TRAVAIL DEMANDÉ:
(1) D'après le récit de la première sortie à Mumbai, à quelle distance de l'hôtel se trouve la mer ?
(2) Rédigez la suite du récit de la première sortie à Mumbai après sa dernière phrase.

EXTRAIT DE LA PAGE:
* * *

Ma première sortie à Mumbai

Mon avion étant arrivé à Mumbai (anciennement Bombay) vers minuit trente et étant sorti de l’aéroport vers deux heures du matin (faites une rapide soustraction pour calculer le temps passé à faire la queue pour la douane), je n’ai finalement pu voir la ville qu’au lendemain matin. Je l’avais ceci dit très bien entendu car la cacophonie de klaxon commence déjà au parking de l’aéroport où m’attendait deux employés de l’hôtel.

Bref, après pas mal de reculades et de traînage au lit, je prends finalement mon courage à deux mains et décide de faire une première sortie dans la ville en tentant de rejoindre la mer à pied. Histoire de temporiser et surtout façon de ne pas faire l’imbécile, je demande à l’employé de l’accueil de mon hôtel dans quelle direction se trouve la mer ainsi que son opinion quant à l’idée de faire le trajet à pied. Il me réponds que c’est à trois kilomètres et que je devrais plutôt prendre un tuc-tuc. Premièrement, un tuc-tuc je ne sais pas trop ce que c’est mais je me doute que c’est ces petits engins à trois roues avec un bruit de mobylette pour lequel il va falloir que je négocie un prix en sachant que je suis nullissime en marchandage (voir billet sur le prix des boissons). Pour une première sortie je trouve ça un peu trop dur. Quand je serai baroudeur niveau deux, pourquoi pas. Et deuxièmement, trois kilomètres à pied sur du plat, c’est une plaisanterie. Je fais ça régulièrement et parfois même à la montagne! C’est d’ailleurs ce que je lui réponds avec un petit rire.

Je me lance donc et quitte le calme et le frais du hall pour rej… oh putain ! Mais c’est quoi cette chaleur ? Mais faut vite baisser le thermostat les gars ! Je sens déjà mes pores se dilater avant d’avoir parcouru les vingt mètres de la cour qui séparent la porte de l’hôtel de la rue. En arrivant dans la dite rue je me prends le deuxième choc et me retrouve abasourdi par la cacophonie de klaxons, d’odeur et de mouvement. Surtout le dépaysement est total et il n’y a pas la moindre chose de familier auquel se raccrocher. Je sens mon cerveau compulser ses fiches à la recherche d’un truc qui pourrait m’aider à faire bonne figure. En attendant qu’il trouve, je tourne machinalement vers la droite comme me l’a indiqué l’employé de l’hôtel. Pendant cent mètres j’ai les sens complètement saturés où tout est brouhaha (bruit de véhicules, klaxons, conversations en hindi), mon regard ne parvient pas à se fixer à quelque chose mais saute de droite à gauche comme si j’étais bourré. Mon nez, pourtant pas très fin, respire une odeur fait d’un cocktail de sucre, d’épice, d’encens, parfois de feu de bois et d’urine finie au gaz d’échappement. Ce n’est pas une souffrance mais c’est une véritable surdose sensorielle et je sais que je finirai par m’y habituer (c’est d’ailleurs le cas). Pour ceux qui connaissent, ça me rappelle vaguement l’odeur de Mexico en plus fort et corsé. Pour le moment, je me concentre de suivre plus ou moins le trottoir en zigzaguant entre les vendeurs, les passants venant dans l’autre sens et les voitures, tuc-tucs et motos à ma gauche. J’apprends rapidement à arrêter de chercher les passages piétons et traverse les rues au timing comme mes collègues piétons, profitant du klaxon pour entendre venir les véhicules de loin. Ou plutôt non car comme TOUT LE MONDE klaxonne il n’y a plus du tout moyen de savoir qui te parle. C’est tellement le bordel que je me dis que non, décidément, Mexico c’est Genève à côté de Mumbai (blague pour les Rhône-Alpins).

* * *

DONNÉES FOURNIES:

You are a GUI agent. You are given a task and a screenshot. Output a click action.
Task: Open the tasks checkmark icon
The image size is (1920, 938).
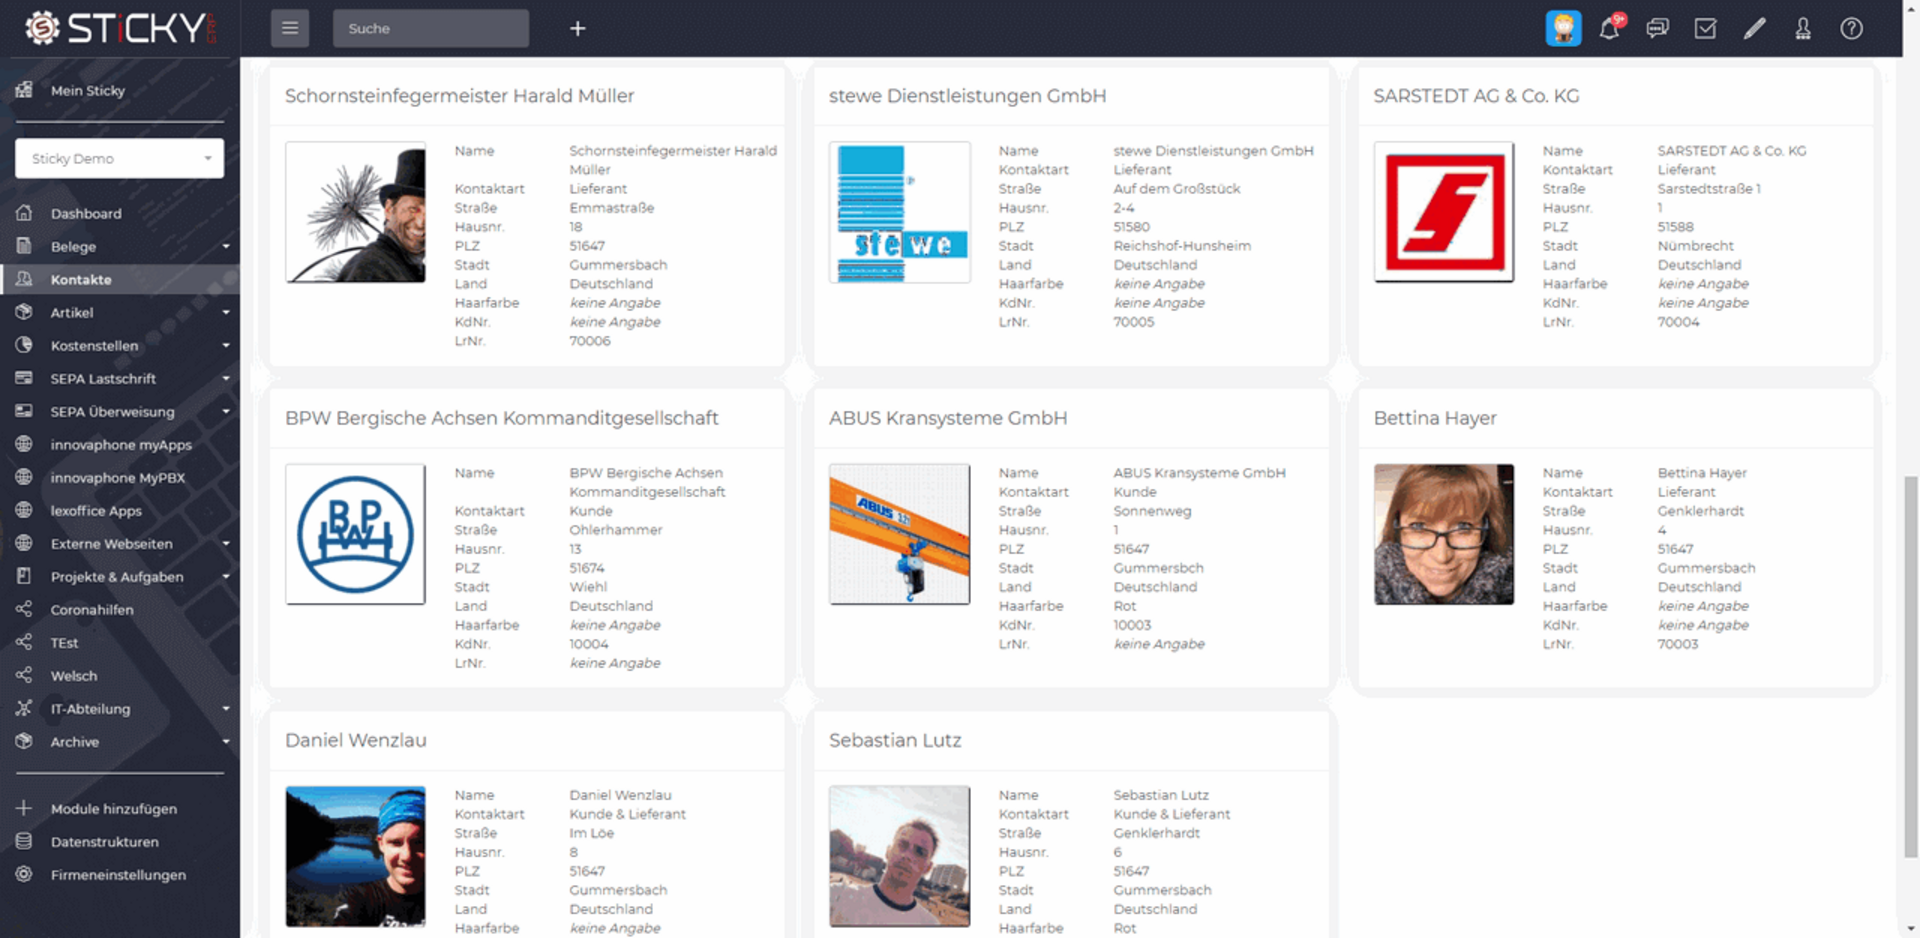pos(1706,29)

* * *

RÉPONSES DANS L'ORDRE:
(1) À trois kilomètres.

(2)
Je constate pas mal de regards dans ma direction et j’imagine que c’est soit à cause de mon air ahuri genre « mais c’est qui tout ces gens ? », soit à cause de mon look d’occidental. J’opte plutôt pour la seconde théorie. Au niveau visuel je suis surpris par la quantité d’échoppes de chaque côté de la rue – vendeur de téléphonie mobile, de nourriture, de boisson, de fruits, de chaussures – le tout un peu à l’arrache très très loin des standards occidentaux ou le moindre petit vendeur à une vitrine bien propre. Là tout le monde est dans la rue et le magasin souvent qu’une petite cabane en tôle ondulée. Derrière se trouvent souvent des immeubles modernes bien qu’assez décatis. Ce n’est pas tant la modestie d’apparat de ces magasins qui me surprends mais leur nombre. Je pensais Mumbai plus clinquant, plus vitrine, mais j’ai du choisir un quartier populaire. Côté indiens, je vois des hommes en chemise pantalon, d’autres en habits blancs avec ou sans petit chapeau, barbus, moustachus ou pas, des jeunes en jean et T-Shirt ou bien en habit blanc traditionnel, des femmes à l’occidental, beaucoup en saris de couleur et encore d’autres la tête voilée et même des femmes couvertes d’une sorte de burka. Un vrai mélange de religion et de croyance, quoi.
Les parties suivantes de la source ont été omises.